[Article]:
━━━━━━
The products themselves are underwritten by Paradigm Quest Inc. (which works with capital market partners, including Merix Financial, to arrange product funding), and are backed by Invis’s own in-house product specialists. Invis selected Paradigm after extensive discussions with three different suppliers.
The new products are sold under two brand names: The “Vantage Mortgage” (Invis’s version); and the “Intelligent Mortgage” (the version for Invis’s subsidiary, Mortgage Intelligence [MI]).
Both products are virtually identical feature-wise and serviced by the same back office. Product options include a 1- to 10-year fixed mortgage, a variable-rate mortgage, a “combo” mortgage (50% fixed and 50% variable), and a “no frills” 5-year fixed mortgage.
It’s interesting to note that MI has been in the private label game before. It was the first brokerage to offer white label products on a national basis when its “i-mortgage” line of products was introduced in 2001. “In its prime, that was a formidable line-up,” Gord says. i-Mortgages were key to MI’s growth until the credit crunch forced its parent, GMAC, to shelve them.
Invis also launched its own line of products, called Market Direct mortgages, five years ago. The main obstacle to these products were “pricing and limited lending areas,” says Gord. These were limits imposed by Invis’s supplier at the time.
Gord was quite frank and readily conceded that “we are in a commoditized industry.” For that reason, Invis’s new product line is “broadly comparable to other offerings in the marketplace,” he said. Although the pricing, he added, is among the best anywhere. (As of this writing, Invis’s 3-year variable rate is prime + 0.15% and the 5-year no-frills fixed mortgage is at 4.09%.).
Topic #2: Commoditization…
Further to the topic of commoditization, Gord says that very few lenders are currently able to come out with new and innovative mortgages.
“This has been a side effect of the difficulties of securitizing mortgages in a post-credit-crisis environment,” he said. As a result, Invis has been focusing more on service as a key differentiator, than unique products. “But we’re always keeping our eyes open for new opportunities as the market recovers from the credit crunch,” he adds.
━━━━━━
[Description of the task]:
For each statement below, say yes or no as to whether it agrees with the Invis article, and quote the words from the article that decide it.
1. Invis chose Paradigm after talks with three different suppliers.
2. The Vantage Mortgage and the Intelligent Mortgage differ substantially in their features.
3. MI's i-mortgage line of products was introduced in 2005.
The data after this point is separate material, unrelated to the Invis article.
━━━━━━
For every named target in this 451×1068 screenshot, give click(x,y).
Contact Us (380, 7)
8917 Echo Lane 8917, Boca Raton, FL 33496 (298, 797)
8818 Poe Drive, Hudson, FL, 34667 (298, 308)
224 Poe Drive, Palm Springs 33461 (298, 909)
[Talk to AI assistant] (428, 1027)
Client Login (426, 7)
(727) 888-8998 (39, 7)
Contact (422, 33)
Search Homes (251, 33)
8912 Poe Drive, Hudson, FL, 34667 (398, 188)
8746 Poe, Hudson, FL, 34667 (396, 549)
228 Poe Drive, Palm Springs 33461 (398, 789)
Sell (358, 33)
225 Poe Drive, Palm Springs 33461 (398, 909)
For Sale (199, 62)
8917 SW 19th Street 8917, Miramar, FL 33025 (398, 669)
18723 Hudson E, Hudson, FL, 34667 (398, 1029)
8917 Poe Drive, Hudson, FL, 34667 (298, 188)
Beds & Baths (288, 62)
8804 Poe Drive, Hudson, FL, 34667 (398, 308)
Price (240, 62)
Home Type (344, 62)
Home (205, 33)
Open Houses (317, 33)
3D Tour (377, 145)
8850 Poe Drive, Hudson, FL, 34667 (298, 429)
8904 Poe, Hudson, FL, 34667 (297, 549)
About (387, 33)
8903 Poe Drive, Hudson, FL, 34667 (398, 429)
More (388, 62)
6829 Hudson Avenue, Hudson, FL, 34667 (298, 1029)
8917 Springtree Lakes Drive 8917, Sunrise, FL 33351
━━━━━━
[In response]:
1. Yes: "Invis selected Paradigm after extensive discussions with three different suppliers."
2. No: "Both products are virtually identical feature-wise and serviced by the same back office."
3. No: "its “i-mortgage” line of products was introduced in 2001."